[Record extracts Boundary: Start]
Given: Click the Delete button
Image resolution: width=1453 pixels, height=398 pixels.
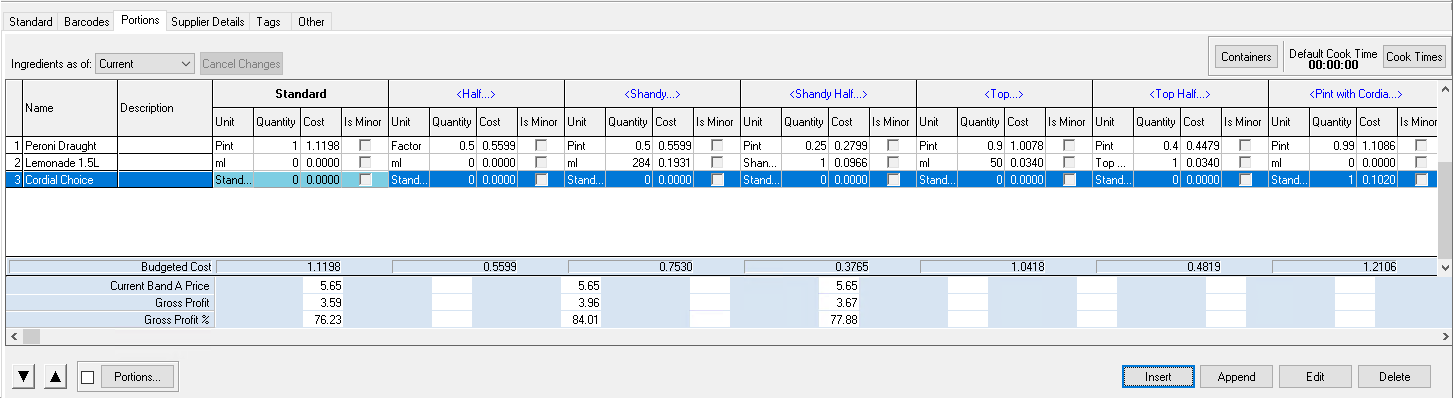Looking at the screenshot, I should pyautogui.click(x=1394, y=377).
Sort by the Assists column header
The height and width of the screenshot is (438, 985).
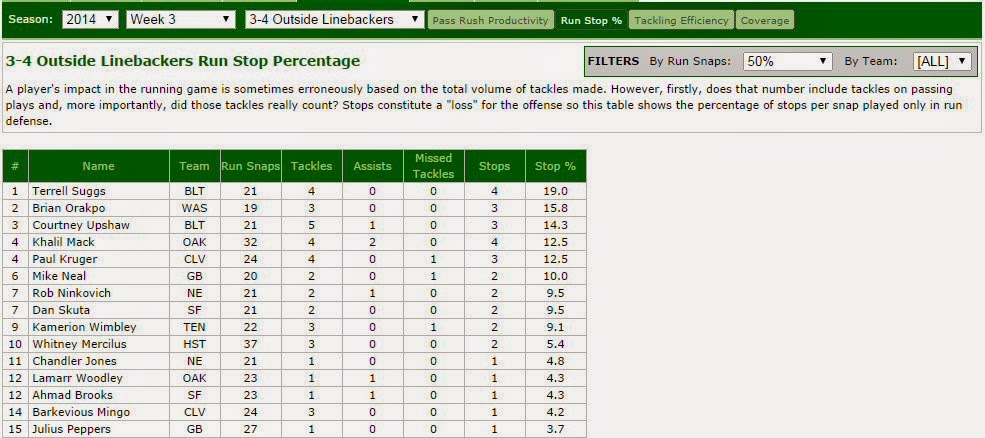(x=373, y=166)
[Record extracts Boundary: End]
→ **Directions for this task**
Output all the entries above verbatim, please. No images.

→ **Result for this task**
Given: Click the Delete button
Image resolution: width=1453 pixels, height=398 pixels.
Looking at the screenshot, I should pyautogui.click(x=1394, y=377).
Sort by the Assists column header
The height and width of the screenshot is (438, 985).
(x=373, y=166)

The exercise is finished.